**Задания для работы**
1/ Скопируйте из рецензии на спектакль «Чудаки» фрагмент, начиная со слов "Его жена Елена" и заканчивая словами "и жаждой реванша.".
2/ Определите, соответствуют ли рецензии на спектакль «Чудаки» следующие утверждения: (a) художником спектакля назван Март Китаев; (b) роль Мастакова исполняет Виктор Черноскутов; (c) детская песочница находится на вершине горы. На каждое ответьте «да» или «нет» и приведите решающие слова рецензии дословно.

В "Чудаках" Анатолий Праудин через Горького продолжает свою экспрессивную театральную мелодию, в которой прорывы к небесам соседствуют с трагическими провалами в бездны праздности и тупого бесчувствия.
Предуведомляя спектакль в буклете фестиваля, он писал о болезненных проблемах интеллигентского сознания, когда наступает саморазрушение, когда духовное деградирует до мещанского, до состояния "дачников". Превратив это в тему, он построил свой спектакль на образах медленного умирания. Праудин как будто настаивает на том, что тленом подернуто все в этом мороке взаимных истязаний. Вместе с художником Мартом Китаевым он возводит на сцене лесную гору - мрачную, без листвы, без просвета: только коричневые основания (или уж остовы) деревьев, только шершавая кора, среди которой вязко, жестоко и пошло живет эта ницшеанствующая горьковская интеллигенция. Лучшее, что дано персонажам спектакля - это, подобно старику Вуколе Потехину (тонкая, разнообразная работа Виктора Черноскутова), за маской мизантропа хранить мудрость и добросердечие.
Праудину тонкость, подробность ощущений более всего и важна. Он с интересом рассматривает Мастакова, вместе с актером Владимиром Остаповым видит его трогательную, воспаленную талантливость и его пугающее равнодушие. Их писатель может заботливо укутывать тело мертвеца в погребальную пелену или страстно увлекаться, изменяя жене, но в самом главном он нечувствителен ни к смерти, ни к любви. Подобно чеховскому Тригорину (пьеса Горького написана в 1910 году в безусловном, порой пародийном, диалоге с чеховской драматургией), он записывает в книжечку мельчайшие наблюдения над жизнью, но она точно утекает у него сквозь пальцы.
Его жена Елена (Лариса Гольштейн) - сильная женщина, исполненная, казалось бы, глубокого и истинного чувства к мужу, торжествует, сознавая свою власть над ним. И мучительно понимает, что любовь к нему каждый день по капле умерщвляет ее собственную душу. В мире жестоких, мизанропичных парадоксов Горького так часто бывает: духовная, полная силы и верности любовь через минуту оборачивается мелким женским тиранством и жаждой реванша.
Горький близок Праудину во всем: любитель жестоких, резких откровений о жизни, вслед за писателем он мучительно погрязает в их вязкой магме, невыносимо напрягая пространство многочисленными "сгустками смысла". Вот на самом взгорке, высоко на столе он заботливо укладывает обнаженное тело мертвого Васи Турицына. А вот и детская песочница, где писатель строит свои замки из песка - знак инфантилизма и бессмысленности усилий - в самом низу, на авансцене, у подножья темной чащи.
Эти декларативные "персты указующие", расставленные там и тут, превращают тонкую, подробную психологическую работу в поток назидательных сентенций. Елена, с ницшеансвтующим душком дамочка, поучает своего мужа: "И не жди их похвал, они похвалят только того, кто затратит свое сердце на жалость к ним... Любить их нельзя!".
Быть может, здесь кроется парадокс этого психологически подробного, но эстетически "захламленного" спектакля? Все-таки трудно столько часов ковыряться в психологии, не испытывая любви.

**Предоставленные материалы**
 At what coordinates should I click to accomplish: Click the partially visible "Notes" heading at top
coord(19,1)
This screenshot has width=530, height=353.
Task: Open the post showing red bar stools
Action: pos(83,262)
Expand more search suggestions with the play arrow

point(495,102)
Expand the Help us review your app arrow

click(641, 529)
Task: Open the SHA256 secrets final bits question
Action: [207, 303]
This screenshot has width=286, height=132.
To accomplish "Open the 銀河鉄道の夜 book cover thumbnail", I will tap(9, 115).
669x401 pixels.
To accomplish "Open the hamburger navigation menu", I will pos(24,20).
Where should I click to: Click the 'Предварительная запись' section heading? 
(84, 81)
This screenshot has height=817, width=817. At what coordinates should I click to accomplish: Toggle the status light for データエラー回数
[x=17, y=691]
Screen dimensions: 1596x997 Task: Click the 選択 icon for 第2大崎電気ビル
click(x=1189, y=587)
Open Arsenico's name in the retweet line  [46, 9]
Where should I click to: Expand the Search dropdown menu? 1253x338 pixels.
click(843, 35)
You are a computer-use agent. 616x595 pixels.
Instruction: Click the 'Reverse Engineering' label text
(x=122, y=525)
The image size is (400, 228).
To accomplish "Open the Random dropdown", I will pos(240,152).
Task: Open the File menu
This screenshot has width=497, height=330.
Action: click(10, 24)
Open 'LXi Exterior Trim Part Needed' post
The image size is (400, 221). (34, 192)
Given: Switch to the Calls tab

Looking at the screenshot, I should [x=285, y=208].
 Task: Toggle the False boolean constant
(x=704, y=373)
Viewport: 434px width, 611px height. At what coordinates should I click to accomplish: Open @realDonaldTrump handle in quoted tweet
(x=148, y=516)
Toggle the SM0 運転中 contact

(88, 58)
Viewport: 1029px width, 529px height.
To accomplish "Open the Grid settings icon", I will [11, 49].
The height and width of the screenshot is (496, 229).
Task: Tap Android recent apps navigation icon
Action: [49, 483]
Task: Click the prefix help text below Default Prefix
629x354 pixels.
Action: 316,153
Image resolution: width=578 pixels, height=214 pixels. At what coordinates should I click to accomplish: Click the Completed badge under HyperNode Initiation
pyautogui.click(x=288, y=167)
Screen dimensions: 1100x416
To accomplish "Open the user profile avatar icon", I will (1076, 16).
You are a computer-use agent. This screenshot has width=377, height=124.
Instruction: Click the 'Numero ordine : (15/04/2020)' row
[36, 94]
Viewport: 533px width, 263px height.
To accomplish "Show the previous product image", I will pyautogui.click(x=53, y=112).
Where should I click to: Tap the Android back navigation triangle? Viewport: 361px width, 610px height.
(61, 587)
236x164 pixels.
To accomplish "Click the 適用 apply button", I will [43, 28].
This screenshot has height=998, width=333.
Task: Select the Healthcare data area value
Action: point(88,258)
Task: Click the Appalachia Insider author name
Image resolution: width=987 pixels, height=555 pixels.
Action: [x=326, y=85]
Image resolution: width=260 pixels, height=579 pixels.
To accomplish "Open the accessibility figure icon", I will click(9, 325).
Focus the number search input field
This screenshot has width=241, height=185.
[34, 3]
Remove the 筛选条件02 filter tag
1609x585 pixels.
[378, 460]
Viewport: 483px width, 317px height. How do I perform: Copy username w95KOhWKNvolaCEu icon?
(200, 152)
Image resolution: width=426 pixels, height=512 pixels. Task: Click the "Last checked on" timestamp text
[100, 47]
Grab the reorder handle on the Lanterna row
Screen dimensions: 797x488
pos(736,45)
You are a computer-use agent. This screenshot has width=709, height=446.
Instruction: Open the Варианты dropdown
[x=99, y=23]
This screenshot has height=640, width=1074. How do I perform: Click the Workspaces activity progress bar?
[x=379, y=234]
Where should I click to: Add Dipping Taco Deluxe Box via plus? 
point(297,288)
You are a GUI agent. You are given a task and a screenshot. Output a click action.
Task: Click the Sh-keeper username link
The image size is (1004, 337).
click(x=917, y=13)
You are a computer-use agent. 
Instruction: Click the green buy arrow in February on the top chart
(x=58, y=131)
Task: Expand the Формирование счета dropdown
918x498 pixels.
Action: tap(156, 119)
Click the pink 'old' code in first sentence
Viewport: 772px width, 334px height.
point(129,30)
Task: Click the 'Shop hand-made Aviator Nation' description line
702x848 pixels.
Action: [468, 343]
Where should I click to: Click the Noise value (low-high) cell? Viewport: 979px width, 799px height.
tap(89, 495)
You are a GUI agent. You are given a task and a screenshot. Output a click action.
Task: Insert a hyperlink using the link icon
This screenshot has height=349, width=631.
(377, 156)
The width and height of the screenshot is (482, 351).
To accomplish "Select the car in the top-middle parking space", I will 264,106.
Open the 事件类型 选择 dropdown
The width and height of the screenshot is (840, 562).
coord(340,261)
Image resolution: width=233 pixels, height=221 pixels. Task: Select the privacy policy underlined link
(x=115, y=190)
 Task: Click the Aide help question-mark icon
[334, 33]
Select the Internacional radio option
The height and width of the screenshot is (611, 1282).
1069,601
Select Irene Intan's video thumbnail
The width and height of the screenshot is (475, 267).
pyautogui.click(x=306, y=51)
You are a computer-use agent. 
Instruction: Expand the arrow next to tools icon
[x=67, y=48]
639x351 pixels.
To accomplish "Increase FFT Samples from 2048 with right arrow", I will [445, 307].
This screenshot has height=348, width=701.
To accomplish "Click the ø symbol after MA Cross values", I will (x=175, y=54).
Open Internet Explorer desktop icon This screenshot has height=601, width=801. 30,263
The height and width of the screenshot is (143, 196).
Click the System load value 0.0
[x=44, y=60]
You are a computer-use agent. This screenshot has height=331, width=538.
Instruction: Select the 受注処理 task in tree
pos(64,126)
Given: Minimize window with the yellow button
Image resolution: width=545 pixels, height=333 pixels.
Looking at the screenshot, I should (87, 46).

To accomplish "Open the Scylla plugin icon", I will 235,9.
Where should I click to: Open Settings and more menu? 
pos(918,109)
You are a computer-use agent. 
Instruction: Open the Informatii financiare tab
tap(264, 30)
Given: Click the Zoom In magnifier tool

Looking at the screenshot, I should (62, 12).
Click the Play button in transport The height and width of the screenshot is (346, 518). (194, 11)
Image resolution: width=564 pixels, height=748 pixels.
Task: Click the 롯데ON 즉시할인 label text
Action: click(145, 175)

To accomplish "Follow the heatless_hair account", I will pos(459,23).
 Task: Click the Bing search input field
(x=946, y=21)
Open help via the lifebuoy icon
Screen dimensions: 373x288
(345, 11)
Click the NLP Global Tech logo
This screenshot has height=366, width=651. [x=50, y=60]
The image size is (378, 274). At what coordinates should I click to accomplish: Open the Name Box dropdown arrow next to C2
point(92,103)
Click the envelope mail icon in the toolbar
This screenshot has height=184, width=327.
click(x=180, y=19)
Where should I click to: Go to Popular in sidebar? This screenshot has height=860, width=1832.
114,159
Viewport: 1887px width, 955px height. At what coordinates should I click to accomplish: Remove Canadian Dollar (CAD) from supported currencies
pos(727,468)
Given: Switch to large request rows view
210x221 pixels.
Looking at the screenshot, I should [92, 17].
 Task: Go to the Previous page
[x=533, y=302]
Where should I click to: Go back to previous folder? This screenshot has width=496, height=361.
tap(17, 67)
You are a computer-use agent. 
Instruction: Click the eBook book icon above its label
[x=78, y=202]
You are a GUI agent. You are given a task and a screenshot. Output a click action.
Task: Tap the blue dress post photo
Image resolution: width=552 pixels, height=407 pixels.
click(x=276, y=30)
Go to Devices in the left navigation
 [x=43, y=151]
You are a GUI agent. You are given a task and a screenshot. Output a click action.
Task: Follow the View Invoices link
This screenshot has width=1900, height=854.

**Ответы к упражнению**
1/
Его жена Елена (Лариса Гольштейн) - сильная женщина, исполненная, казалось бы, глубокого и истинного чувства к мужу, торжествует, сознавая свою власть над ним. И мучительно понимает, что любовь к нему каждый день по капле умерщвляет ее собственную душу. В мире жестоких, мизанропичных парадоксов Горького так часто бывает: духовная, полная силы и верности любовь через минуту оборачивается мелким женским тиранством и жаждой реванша.

2/
(a) Да: «Вместе с художником Мартом Китаевым он возводит на сцене лесную гору».
(b) Нет: «вместе с актером Владимиром Остаповым видит его трогательную, воспаленную талантливость»; Виктор Черноскутов играет старика Вуколу Потехина: «старику Вуколе Потехину (тонкая, разнообразная работа Виктора Черноскутова)».
(c) Нет: «в самом низу, на авансцене, у подножья темной чащи».